If no comment for the TOC exists, then no TOC was desired and the TOC is removed.
The highest level of the TOC, containing the article title, is
removed. The highest level used for headlines inside the articles is
<h2>
.
display.py - movetoc()
def movetoc(soup):
"""
Move the TOC to the correct location
The author will set <!-- toc --> if he wants a TOC,
and he will do it in the location, where it should be.
"""
toc = soup.find("nav", id='TOC')
# Eliminate the article title from the toc
ul1 = toc.find("ul")
ul2 = ul1.find("ul")
ul1.replace_with(ul2)
tag = None
comments = soup.find_all(string=iscomment)
for comment in comments:
if comment in ' toc ':
tag = comment
break
if tag:
tag.replace_with(toc)
else:
toc.decompose()
Function footnotes()
The footnotes function moves the references section created by Pandoc to the location of the references comment.
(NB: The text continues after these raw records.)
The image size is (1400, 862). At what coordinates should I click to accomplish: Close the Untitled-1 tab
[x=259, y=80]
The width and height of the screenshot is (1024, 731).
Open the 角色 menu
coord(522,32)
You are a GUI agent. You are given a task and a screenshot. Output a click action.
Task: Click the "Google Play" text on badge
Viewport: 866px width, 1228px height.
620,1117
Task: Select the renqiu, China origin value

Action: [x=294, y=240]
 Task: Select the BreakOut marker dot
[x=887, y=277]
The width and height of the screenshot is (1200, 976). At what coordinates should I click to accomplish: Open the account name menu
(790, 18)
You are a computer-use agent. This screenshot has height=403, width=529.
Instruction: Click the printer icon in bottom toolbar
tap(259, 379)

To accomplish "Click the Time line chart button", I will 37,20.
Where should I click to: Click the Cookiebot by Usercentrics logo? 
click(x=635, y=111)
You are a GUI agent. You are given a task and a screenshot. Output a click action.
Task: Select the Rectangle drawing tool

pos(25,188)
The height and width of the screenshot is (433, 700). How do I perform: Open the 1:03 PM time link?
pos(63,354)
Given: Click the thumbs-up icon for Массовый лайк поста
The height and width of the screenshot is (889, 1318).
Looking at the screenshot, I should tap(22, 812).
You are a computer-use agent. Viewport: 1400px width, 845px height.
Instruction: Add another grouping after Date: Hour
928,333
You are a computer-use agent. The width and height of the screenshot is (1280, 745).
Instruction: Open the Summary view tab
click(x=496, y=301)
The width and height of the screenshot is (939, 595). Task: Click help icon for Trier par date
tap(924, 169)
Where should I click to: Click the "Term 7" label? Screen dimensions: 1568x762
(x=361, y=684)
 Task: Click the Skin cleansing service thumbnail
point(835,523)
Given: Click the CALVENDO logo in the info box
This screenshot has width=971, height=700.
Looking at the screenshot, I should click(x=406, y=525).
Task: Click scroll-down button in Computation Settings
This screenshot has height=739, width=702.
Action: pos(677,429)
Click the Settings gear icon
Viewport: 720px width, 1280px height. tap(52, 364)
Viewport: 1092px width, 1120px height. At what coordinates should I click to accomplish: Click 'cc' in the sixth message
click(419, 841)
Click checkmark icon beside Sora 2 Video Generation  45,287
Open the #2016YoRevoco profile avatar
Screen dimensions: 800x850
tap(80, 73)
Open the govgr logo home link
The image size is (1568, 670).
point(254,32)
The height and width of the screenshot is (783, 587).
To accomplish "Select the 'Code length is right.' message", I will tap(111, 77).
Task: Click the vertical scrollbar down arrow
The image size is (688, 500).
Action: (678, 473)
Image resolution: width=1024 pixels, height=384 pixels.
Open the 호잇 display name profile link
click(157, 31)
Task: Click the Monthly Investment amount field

More a style matter, but best done here, is the replacement of the default back-reference symbol with a symbol that indeed points backwards.
display.py - footnotes()
def footnotes(soup):
"""
Move footnotes to the place of the authors choice
given by <!-- references -->
Change back reference symbol to reference back and <CR>
"""
# use a better symbol for backreferences
tags = soup.find_all("a", string='↩︎')
for tag in tags:
tag.clear()
tag.append('↑')
# Footnotes are generated as section <section class="footnotes"
# role="doc-endnotes"> - Search Section and use it to replace references comment.
fnotes = soup.find("section", class_="footnotes")
if fnotes:
tag = soup.find(string=iscomment, text='references')
if tag:
tag.replace_with(fnotes)
article_pdf()
At last the question is, whether PDF-creation is requested. If this is the case, then the PDF and the link to it in the HTML page are created.
display.py - article_pdf()
def article_pdf(soup, workpath, urn, htmlpath):
"""
Checks for <!-- pdf -->, which is the request to create PDF.
Applies some changes to the html:
- figure for the audio is senseless in PDF
- relative URL's need to become absolute.
- footnotes need written links to make sense on paper
- creates the pdf
- places the link to the PDF into the soup
"""
comments = soup.find_all(string=iscomment)
c = None
for comment in comments:
if 'pdf' in comment:
c = comment
break
if not c:
return
csspath = Path(r"/home/frank/projects/idee/website/css/fspdf.css")
workpath.resolve()
pdfpath = workpath / "pdf" / urn
pdfpath = pdfpath.with_suffix(".pdf")
pdfsoup = pdf_soup(soup)
page_break(pdfsoup)
html_doc = pdfsoup.prettify()
# weasy can't render MathTex, since it doesn't run the required JavaScript
# let chromium hender MathTex to HTML and create PDF from that
math = soup.find("span", class_="math")
if math:
html_doc = pdf_math(html_doc, workpath, htmlpath)
weasy_html = HTML(string=html_doc, base_url=str(workpath))
bpdf = weasy_html.write_pdf(stylesheets=[CSS(filename=str(csspath))])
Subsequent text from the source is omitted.